◆ **EXCERPT TO READ**:
----

Chapter 1 of Class 11 NCERT Mathematics focuses on "Sets" a fundamental concept in mathematics that provides the basis for the various mathematical structures and operations. Understanding sets is crucial for grasping more advanced topics in algebra, calculus, and discrete mathematics. Exercise 1.6 in this chapter includes the problems that test and enhance students' skills in handling different types of sets and their operations. This exercise is essential for building a strong foundation in set theory which is often a critical component of exams.
Chapter Overview: Sets
In this chapter, students explore the concept of sets, learning about different methods of representing them, such as roster and set-builder forms. The chapter also covers various types of sets, including finite, infinite, empty, and universal sets. Understanding these concepts is essential for mastering set theory and its applications in mathematics. Exercise 1.6 is designed to provide practice in solving problems related to these concepts reinforcing students' understanding and application of set operations like union, intersection, and difference.
Note: Please note that Exercise 1.6 from Chapter 1, "Sets" in the NCERT Solutions, has been removed from the revised syllabus. As a result, this exercise will no longer be a part of your study curriculum.
Exercise 1.6: Importance and Focus
Exercise 1.6 is specifically designed to enhance students' understanding and application of set operations such as union, intersection, and difference. Although this exercise has been removed from the revised syllabus, practicing these problems is still valuable for building a strong foundation in set theory, which is a critical component of many competitive exams.
Importance in Exams
The concept of sets is not only fundamental to the understanding of mathematics but also plays a significant role in various competitive exams like JEE, NEET, and other entrance tests. Mastering this chapter helps students tackle more complex problems in algebra, calculus, and beyond, making it a vital part of their mathematical education.
Question 1. If X and Y are two sets such that n(X) = 17, n(Y) = 23, and n(X ∪ Y) = 38, find n(X ∩ Y).
Solution:
n (X) = 17
n (Y) = 23
n (X U Y) = 38
So we will write this as :
n (X U Y) = n (X) + n (Y) – n (X ∩ Y)
Putting values,
38 = 17 + 23 – n (X ∩ Y)
So,
n (X ∩ Y) = 40 – 38 = 2
∴ n (X ∩ Y) = 2
Question 2. If X and Y are two sets such that X ∪ Y has 18 elements, X has 8 elements and Y has 15 elements; how many elements does X ∩ Y have?

----

◆ **TASK SET**:
a. Transcribe the sets page starting with "Chapter Overview: Sets" and going on through "your study curriculum.".
b. What does the sets page say has happened to Exercise 1.6 in the revised syllabus?
c. Carry the sets page further, picking up after its final line.
The data has no part in this work.

◆ **GIVEN INFORMATION**:
----

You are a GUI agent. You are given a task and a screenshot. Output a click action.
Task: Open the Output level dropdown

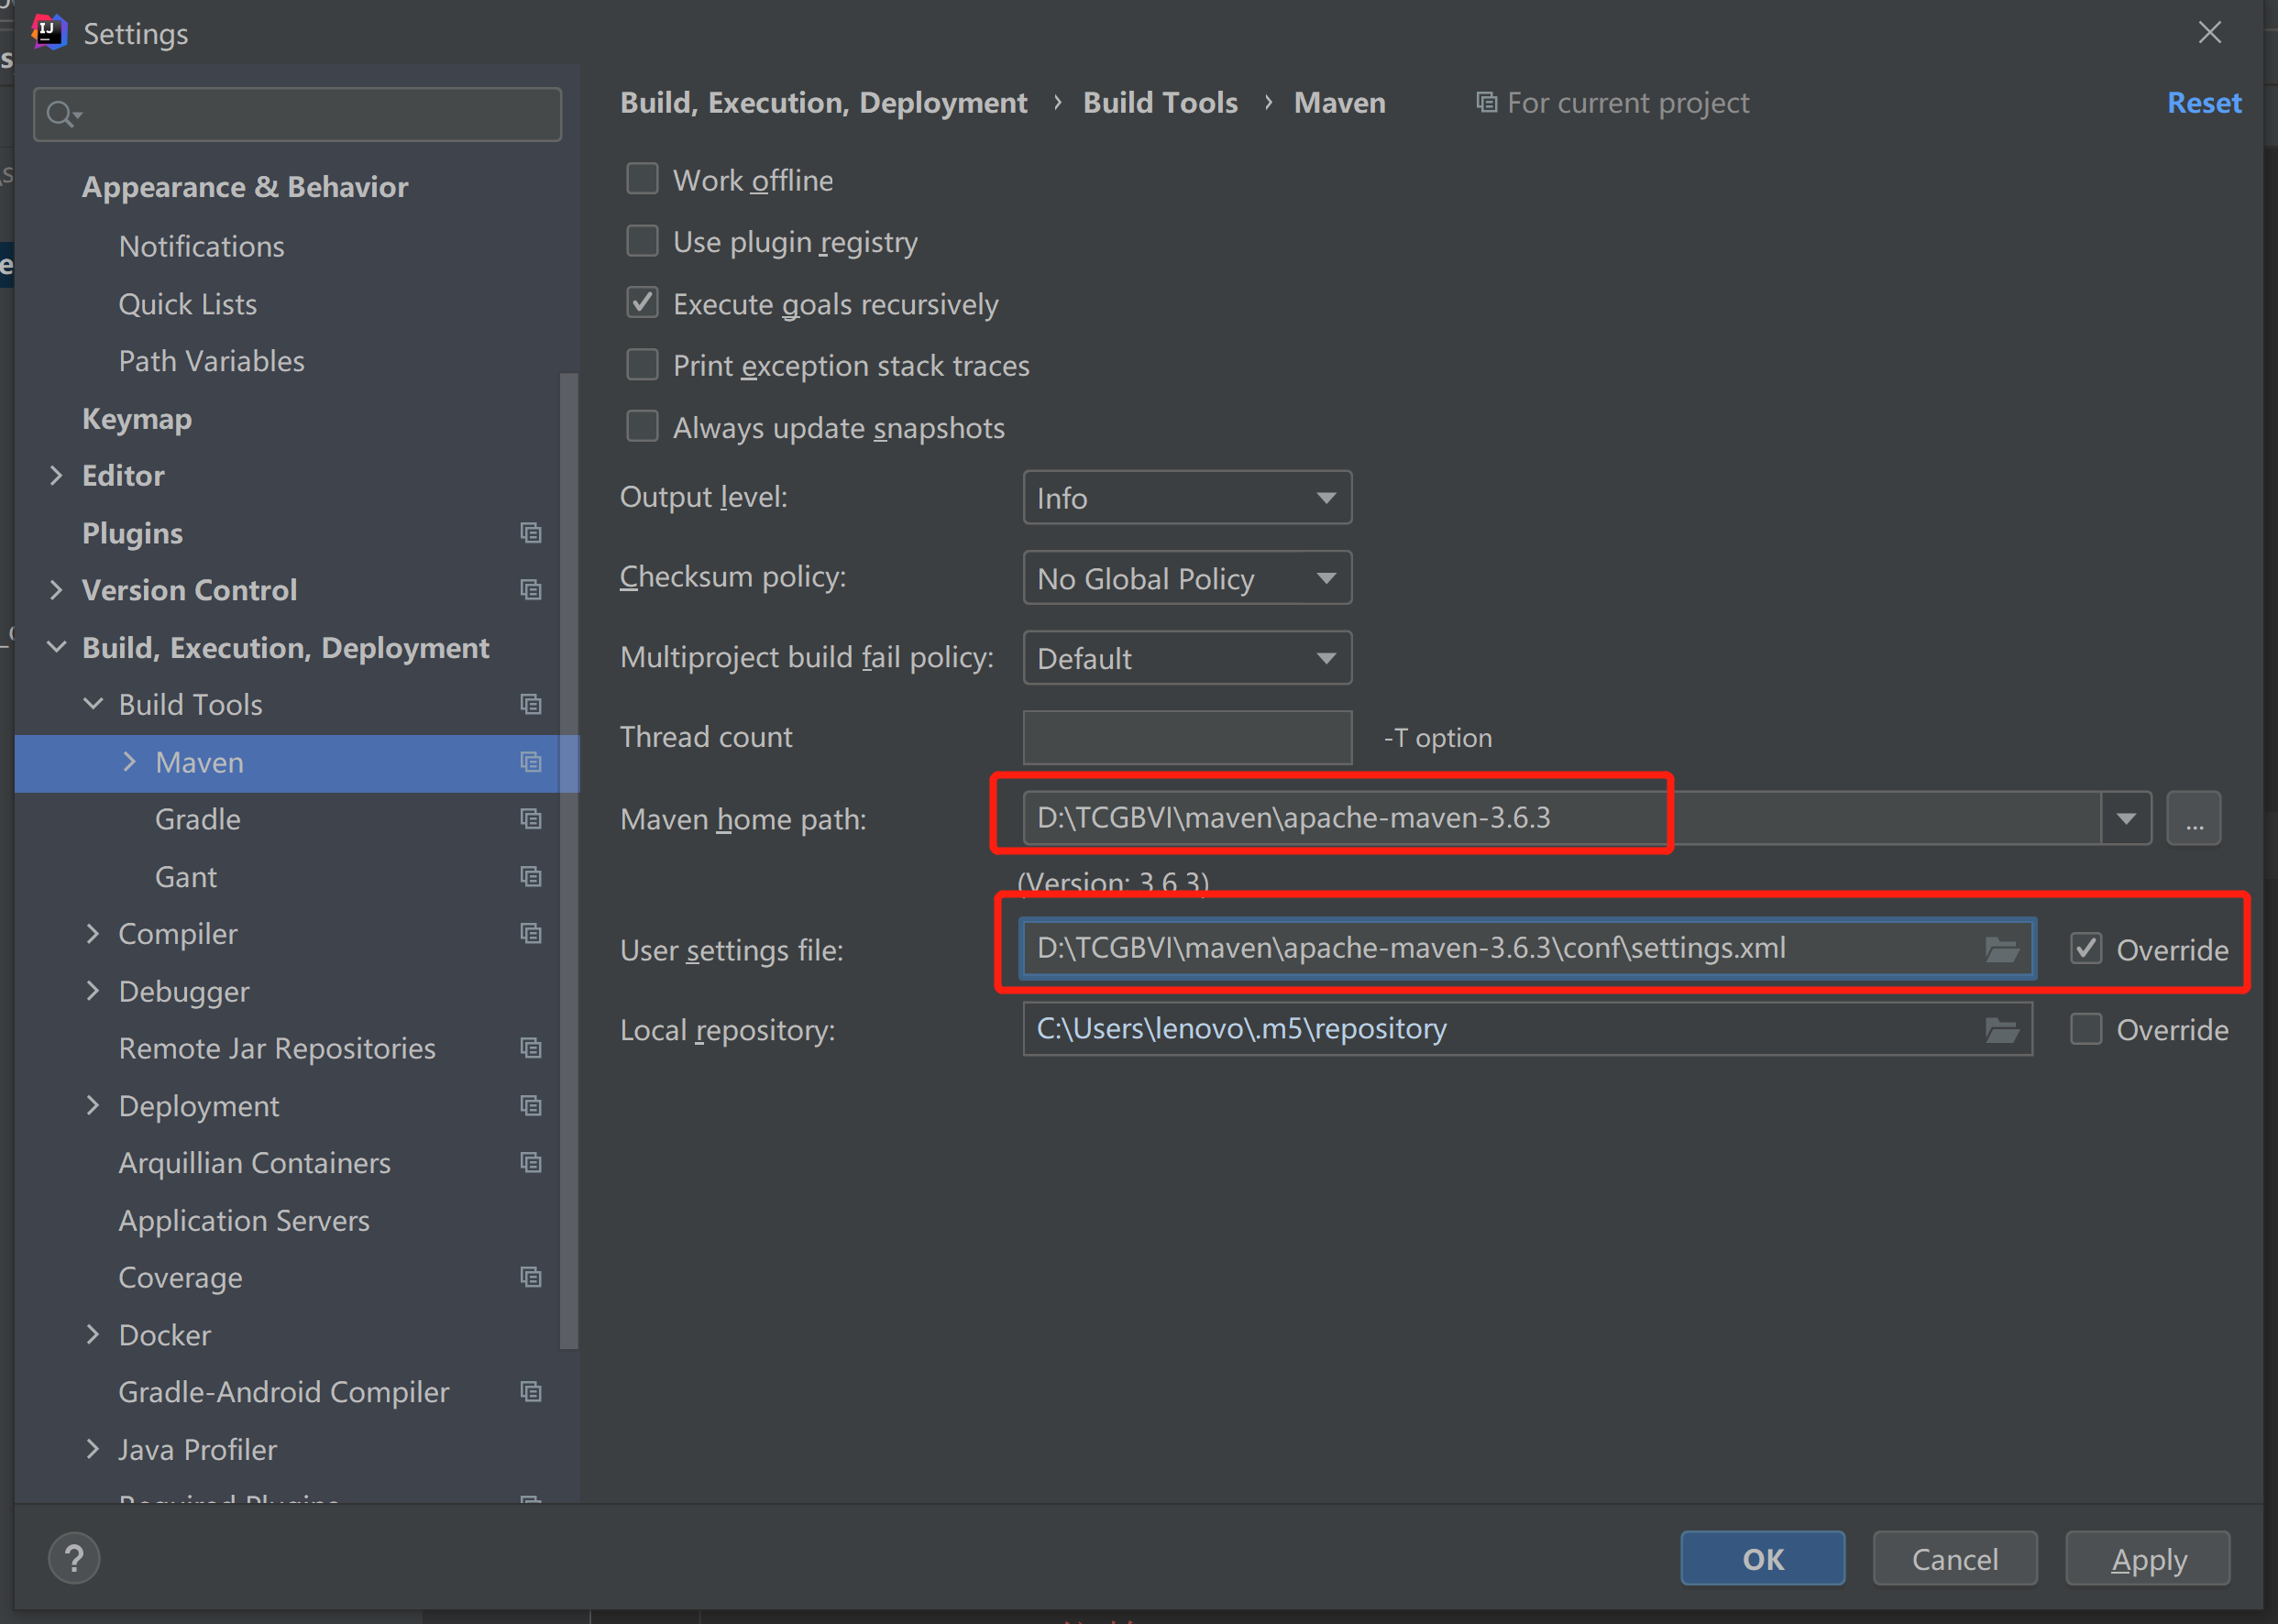(x=1187, y=498)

----

◆ **TASK RESULTS**:
a.
Chapter Overview: Sets
In this chapter, students explore the concept of sets, learning about different methods of representing them, such as roster and set-builder forms. The chapter also covers various types of sets, including finite, infinite, empty, and universal sets. Understanding these concepts is essential for mastering set theory and its applications in mathematics. Exercise 1.6 is designed to provide practice in solving problems related to these concepts reinforcing students' understanding and application of set operations like union, intersection, and difference.
Note: Please note that Exercise 1.6 from Chapter 1, "Sets" in the NCERT Solutions, has been removed from the revised syllabus. As a result, this exercise will no longer be a part of your study curriculum.

b. It has been removed from the revised syllabus, so it is no longer part of the study curriculum.

c.
Solution:
n (X U Y) = 18
n (X) = 8
n (Y) = 15
So we will write this as :
n (X U Y) = n (X) + n (Y) – n (X ∩ Y)
Putting values,
18 = 8 + 15 – n (X ∩ Y)
So,
n (X ∩ Y) = 23 – 18 = 5
∴ n (X ∩ Y) = 5
Question 3. In a group of 400 people, 250 can speak Hindi and 200 can speak English. How many people can speak both Hindi and English?
Solution:
Let 'A' is the set of people who speak Hindi & 'B' is the set of people who speak English
Given,
n(A ∪ B) = 400
n(A) = 250
n(B) = 200
So we will write this as :
n(A ∪ B) = n(A) + n(B) – n(A ∩ B)
Putting values,
400 = 250 + 200 – n(A ∩ B)
400 = 450 – n(A ∩ B)
So,
n(A ∩ B) = 450 – 400
n(A ∩ B) = 50
∴ 50 people can speak both Hindi & English.
Question 4. If S and T are two sets such that S has 21 elements, T has 32 elements, and S ∩ T has 11 elements, how many elements does S ∪ T have?
Solution:
Given, n(S) = 21
n(T) = 32
n(S ∩ T) = 11
So we will write this as :
n (S ∪ T) = n (S) + n (T) – n (S ∩ T)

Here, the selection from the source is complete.